If you’re training for The Big Half, check out top running coach Martin Yelling's training schedules for beginner and intermediate runners, or head to where you’ll find structured and safe programmes to help you to reach your goal. You can also tap into the knowledge of members of your local running club, where there will be runners of varying levels of experience, or qualified coaches who can work with you directly or by correspondence, writing and continually adjusting programmes based on your feedback. The experience of a coach can help to make sure you don’t push too hard, too fast but also that you aren’t being too soft.

Finally, plan your recovery. Recovery should be written into your programme as rest or easy sessions but also includes nutrition, stretching, trigger pointing or massage and it is just as important as going for your runs. Think of it as giving your body a chance to soak up the training and an opportunity to deal with the negative effects of training such as excessive tightness, which can lead to injury.



The early stages of your programme are important for getting into a routine and, while fairly light in terms of running, they are an opportunity to focus on conditioning exercises to prepare you for what is to come. Conditioning work should include strength, mobility, stability and technical exercises to develop good running form.

For new runners, it is important to work on developing general strength but if you have a history of injury then you should also target the areas you’ve had trouble with in the past. This becomes a little more complicated so it’s important to get advice from a physiotherapist who understands running and conditioning or a conditioning coach who has experience in running and rehabilitation.

As the amount of running increases you may have less time to spend on conditioning but try hard to devote some of your schedule to it and you will be rewarded with better movement, faster progression and reduced risk of injury.

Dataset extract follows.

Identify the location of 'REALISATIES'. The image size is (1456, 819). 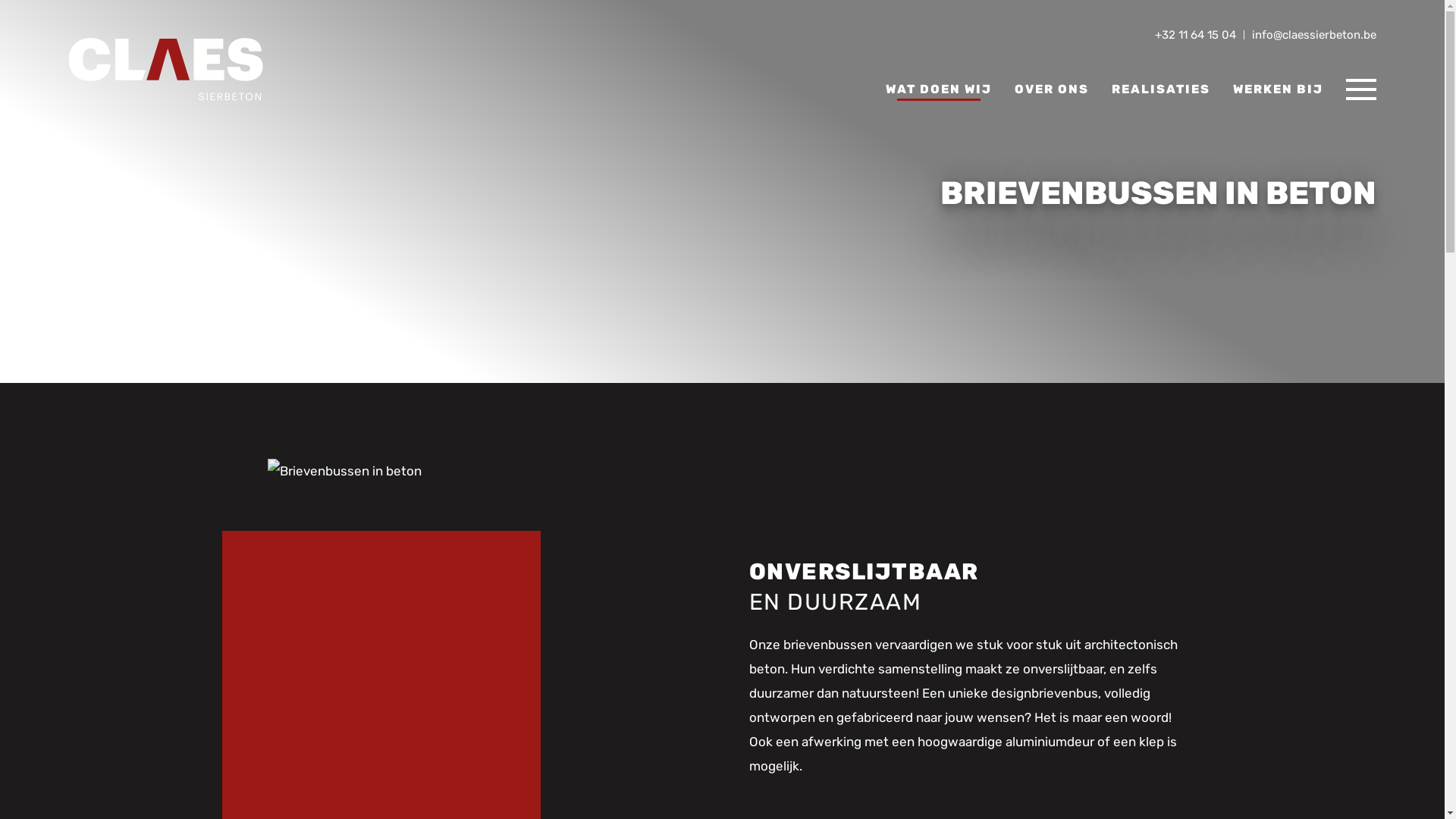
(1160, 89).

The importance of consistency can’t be overstated. It really is the holy grail of running. Avoiding injury and progressing through a whole programme without interruption is what everyone works towards. It is better to have a modest schedule that allows you to slowly develop as a runner rather than an intense programme that leads to excessive overload and injury.

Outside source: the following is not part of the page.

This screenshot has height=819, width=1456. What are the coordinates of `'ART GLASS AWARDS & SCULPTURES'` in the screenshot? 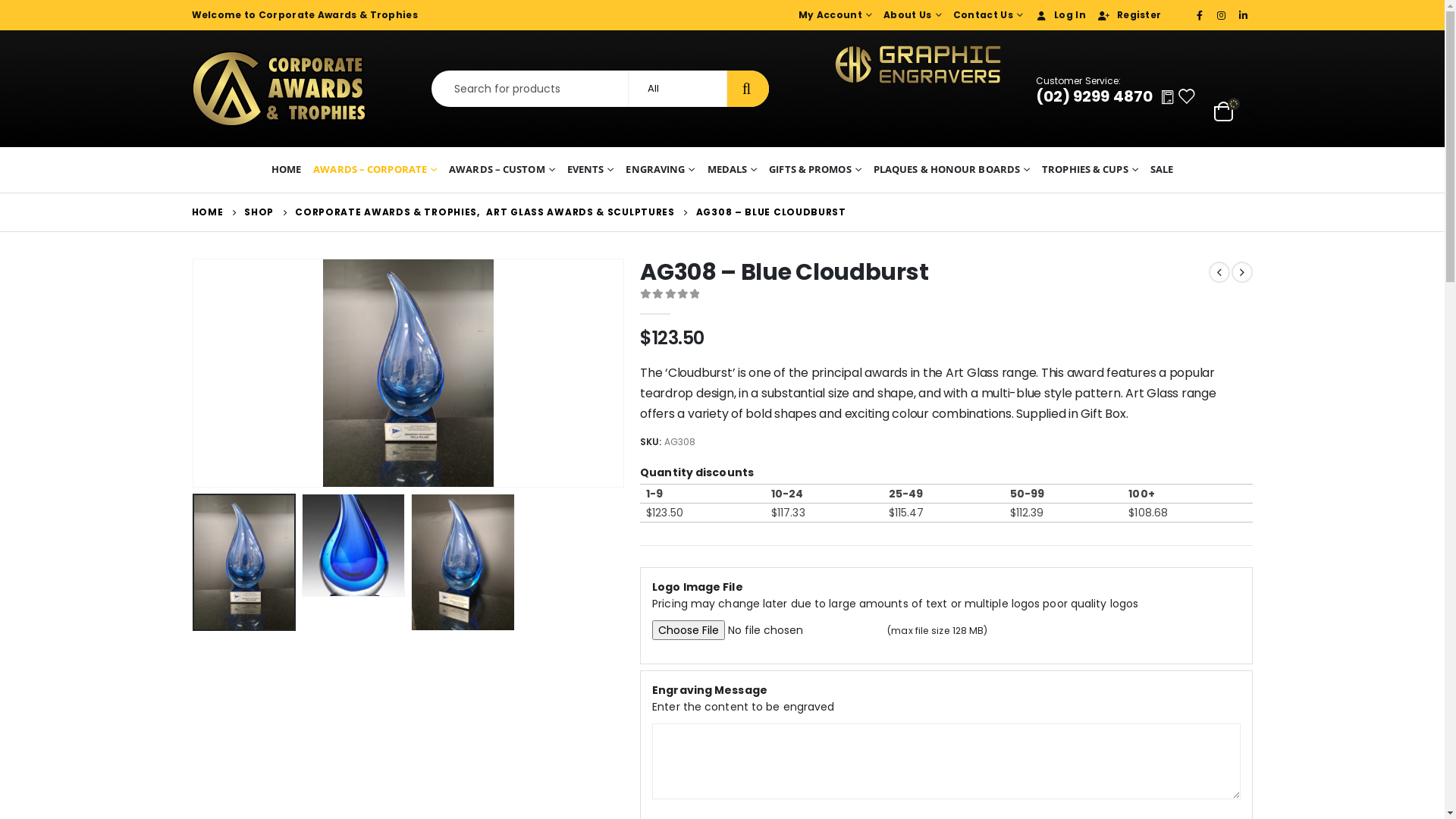 It's located at (486, 212).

The time spent on the treatment table means we start to lose the gains made from training, we fall out of the habit of training, our goals start to look less achievable and motivation suffers. Of course, we advise runners to cross-train while doing the specific rehab work to recover from an injury, but the break in routine can be a massive test of conviction.



Motivation can come from different places. We will be motivated by reaching small goals, seeing improvements in speed or the distances we run and we can give ourselves rewards for achieving short-term goals. We can also be motivated by training partners or clubs, which help us to push that little bit harder or just get us out to train in the cold, dark and wet when we could just as easily head to the pub.

Running is an individual sport but, like boot camps, it motivates people to get out in the rain or at the crack of dawn and being a member of a group means that even if you don't particularly feel like training, you will not want to let your mates down so you’ll be there regardless. Looking for clubs near you is easy on the Run England or British Athletics websites.

When you are starting out, improvements will often occur rapidly. The problem is that the rate of improvement can also become slower as you progress, which can be demoralising, but it can also tempt you to push harder to maintain the rate of progression. The obvious result is overuse injury. It’s at these times when the returns start to drop that motivation will be tested and you will need to work steadily, be consistent and patient.

The resolutions you make need to be based around your long-term goals and need to be sustainable changes in behaviour that you can fit into your life and help to motivate you to carry on. Whatever your running goals may be, good luck!

Scott Mitchell is a physiotherapist and founder of Move Clinics.